Today is Saint Andrew's Day, a celebration of the patron saint of Scotland. St Andrew himself is said to have been born in Galilee in the early 1st century AD, and it is claimed in the New Testament that he was the brother of Simon Peter.
Saint Andrew is not only revered in Scotland, but also celebrated in many other European nations, such as Georgia – in which he is believed to have been the first preacher of Christianity – Malta, Cyprus, Romania, Spain and also Ukraine. With such a wide range of people's who celebrate St Andrew, one might ask where does Scotland's link with this man come from?
Obviously given the time period he lived in, many stories involving St Andrew are now largely shrouded in myth. However the link with Scotland is arguably the most interesting of all – I'm obviously going to say that, of course. Multiple legends claim that relics of Saint Andrew were brought to – you guessed it, Saint Andrews, Scotland – from Constantinople, the former capital of the Eastern Roman Empire, later known as the Byzantine Empire.
Manuscripts that can be found in the Bibliotheque Nationale and the British Library claim that these relics were brought to the Pictish King Oengus I, who proceeded to build a monastery on the site we now know as Saint Andrews. This was only the beginning of Saint Andrews ties to Scotland however, as Oengus II finally solidified the preachers place as patron saint after good fortune in battle.
Legend states that Oengus led an army of Picts and Scots against the Angles of Northumbria, led by Aethelstan, in East Lothian just outside of Edinburgh.

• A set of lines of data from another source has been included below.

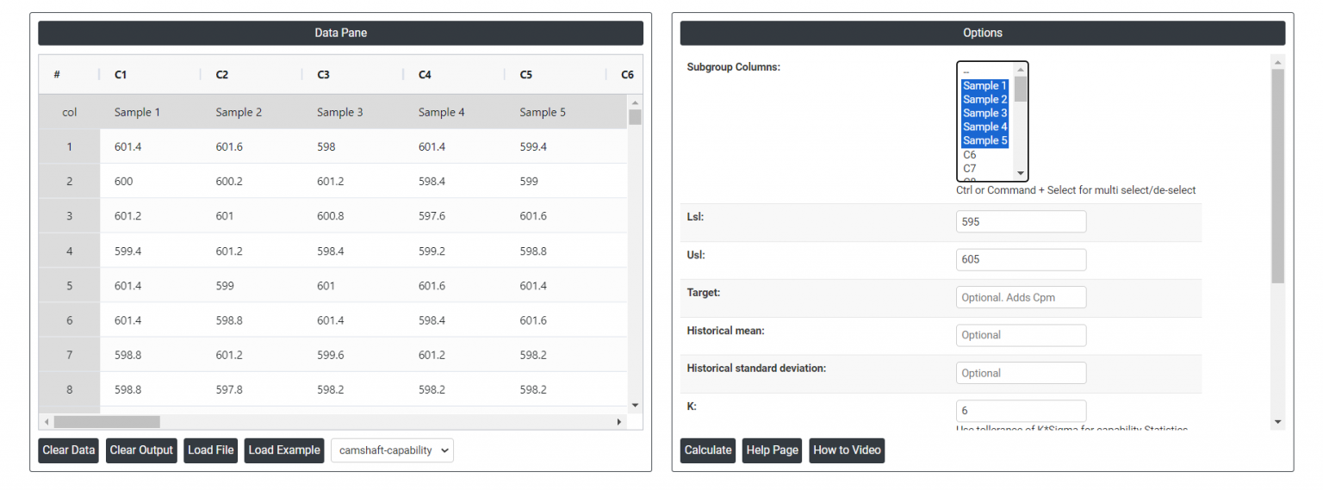Image resolution: width=1323 pixels, height=490 pixels.
Task: Open the Help Page
Action: point(772,450)
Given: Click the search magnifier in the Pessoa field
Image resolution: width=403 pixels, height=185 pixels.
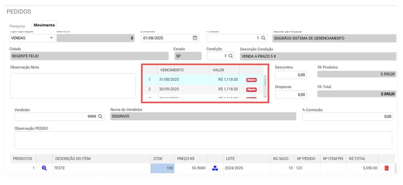Looking at the screenshot, I should [x=263, y=38].
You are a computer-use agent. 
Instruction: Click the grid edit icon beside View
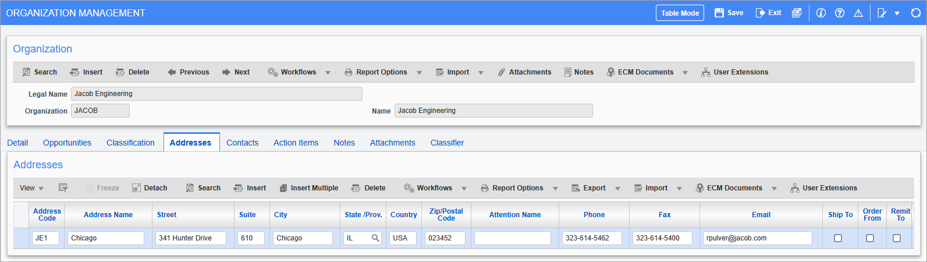[x=63, y=188]
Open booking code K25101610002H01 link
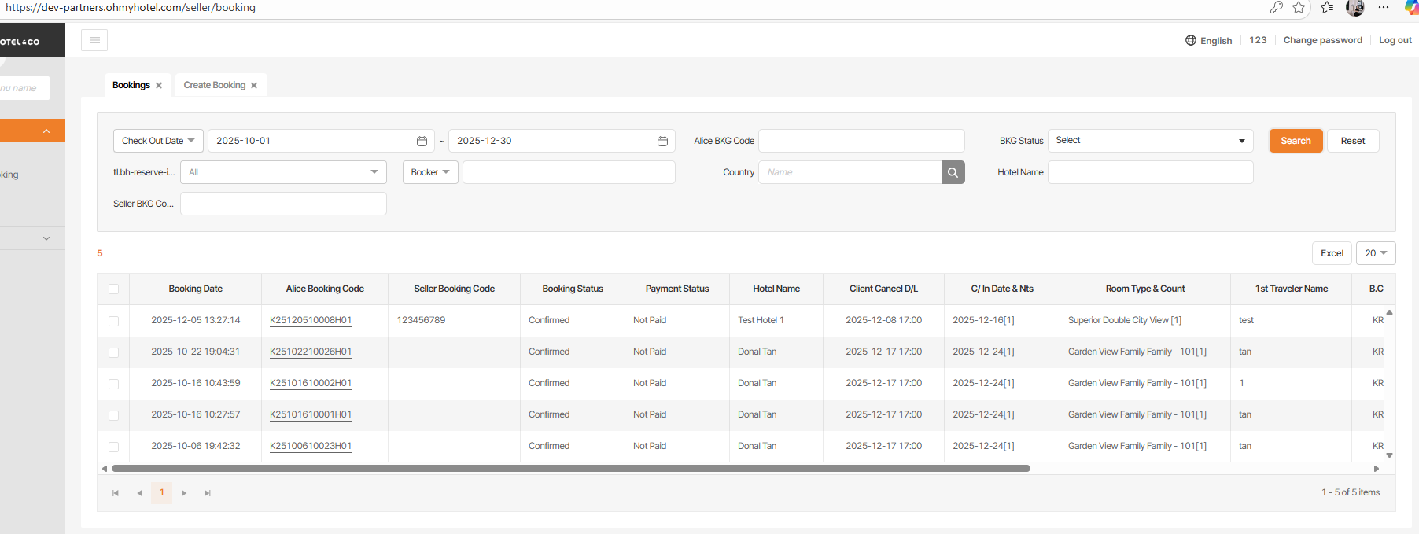1419x534 pixels. click(x=310, y=383)
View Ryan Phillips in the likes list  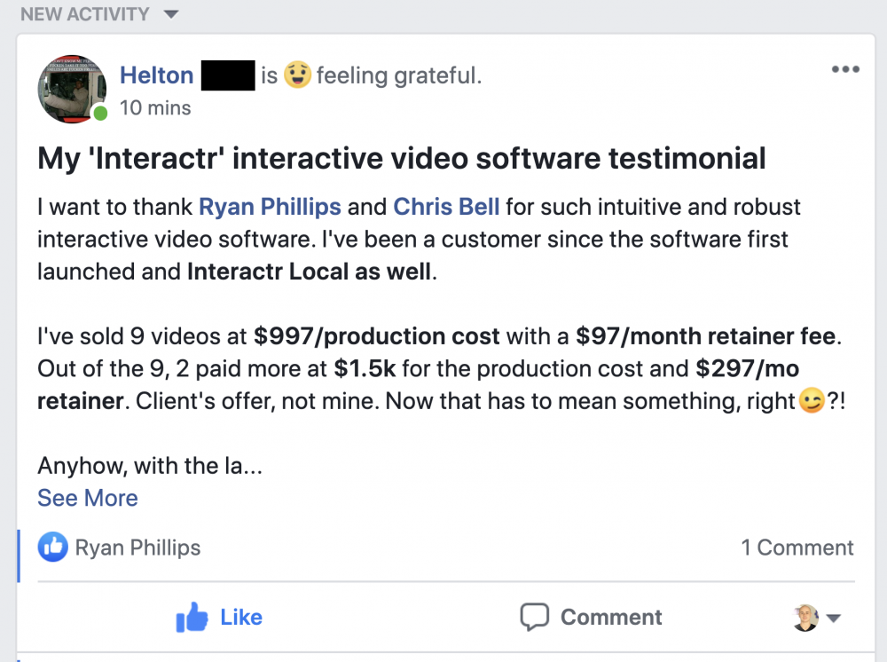(138, 548)
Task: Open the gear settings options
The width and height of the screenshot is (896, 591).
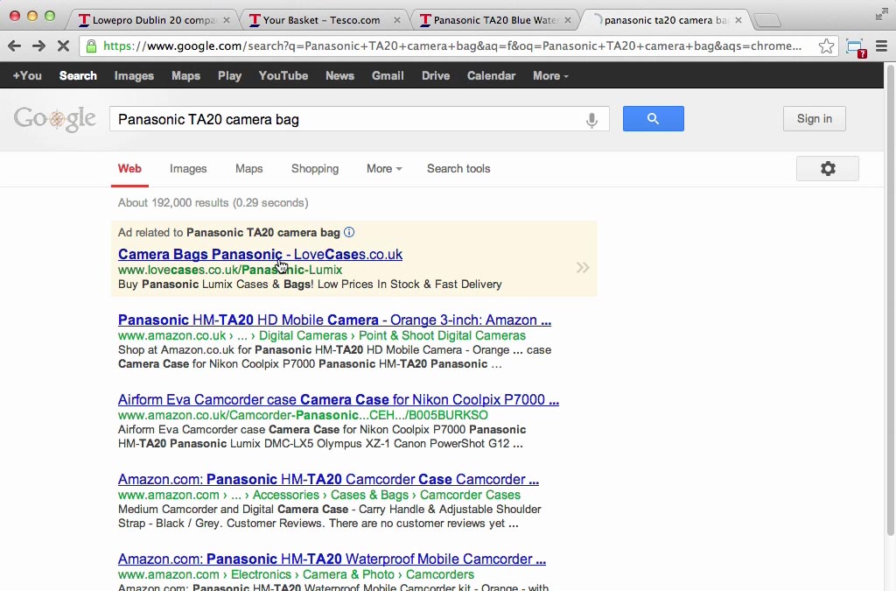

The village of Athelstaneford still remains to this day.
It is claimed that on the eve of battle, King Oengus, outnumbered by the Angle host, prayed to St Andrew, and stated that he would acknowledge him as the patron saint of Scotland if they were to be victorious. The King's prayers appeared to have been answered when a cloud formation appeared in the shape of the cross upon which Andrew was crucified. We know this today as the Saltire, it has remained as Scotland's national symbol since the 14th century and takes pride of place in the Union Jack.
Emboldened by his vision, King Oengus II led his army to victory over the Angle invaders, and this set of a chain of events that would ultimately lead to the nation as we know it.
Although King Oengus granted St Andrew the status of patron saint, this was not fully acknowledged until the Declaration of Arbroath, several centuries later.
As mentioned before, the celebration of St Andrew is not only acknowledged in Scotland, as the first preacher of the Christian faith in Georgia, Andrew is renowned in Eastern Europe as one of the many who brought the faith to the Pagan people's who inhabited the region. This also helped spread the faith north & eastward into modern day Ukraine and Russia.
His death is particularly iconic, as he shared the same fate as Jesus Christ, crucifixion, albeit in a slightly different fashion. in 60AD Andrew was crucified on an X shaped cross, his remains were moved to Constantinople over three hundred years later by Emperor Constantine.